There is no IHT ombudsman to cut so this isn't a problem


A timely report from E&P on ombudsmen, given the credibility narrative we follow.


I've put the comments of Clark Hoyt, public editor of The New York Times, in bold (cut to chase - last para) because I wonder

a) how many readers of the global edition of the NYT have ever heard of him;

b) how many letters, emails or calls he gets from IHT readers?


Clark?




Special Report: Ranks of Ombudsmen Continue to Thin

By Joe Strupp Published: September 25, 2008 10:31 PM ET
NEW YORK Newspaper ombudsmen have often been among the first targeted for cuts.

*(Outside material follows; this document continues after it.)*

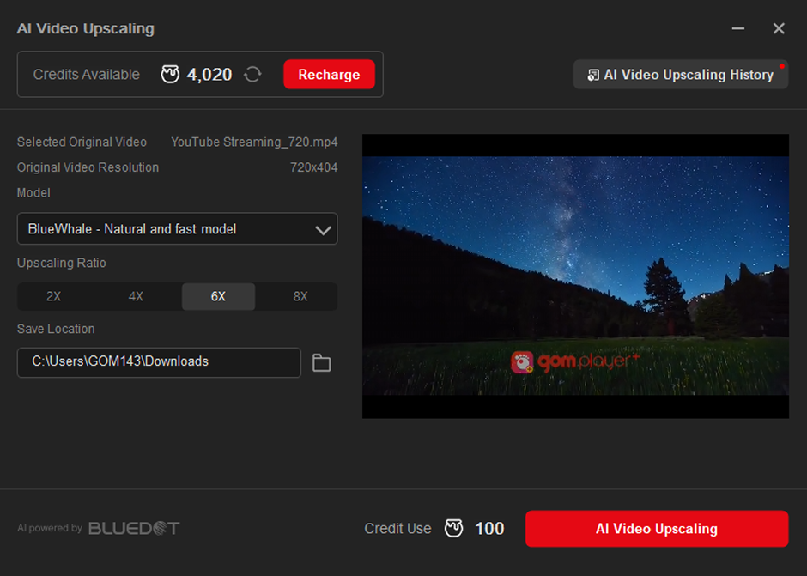The width and height of the screenshot is (807, 576).
Task: Click the save location path field
Action: (x=159, y=362)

But since the start of 2008, the axe appears to be falling more than ever on these public editors and reader representatives, who contend their work is as important as any staff writer or editor — perhaps more so as the industry faces some of its toughest challenges, prompting a need for someone who can handle reader concerns.

Gina Lubrano, former ombudsman at The San Diego Union-Tribune and executive secretary of the Organization of News Ombudsmen, declares, "This is unprecedented, this dropping of ombudsmen left and right." Lubrano, who says her group has 27 members in the U.S., notes that some 10 newspapers have dropped them in the past 12 months. "We are going through a bad time in journalism," she adds. "Papers are giving less to their readers." Since early 2008, a string of major news papers have seen their ombudsmen leave, either through layoffs, buyouts, or simple retirement. In many cases, cash-strapped editors have chosen to let those positions remain empty — or be eliminated. Among those that have lost their ombuds since January: The Sacramento Bee, the Star Tribune in Minneapolis, The Sun of Baltimore, the Fort Worth (Texas) Star-Telegram, the Orlando Sentinel, The Hartford (Conn.) Courant, and The Palm Beach (Fla.) Post.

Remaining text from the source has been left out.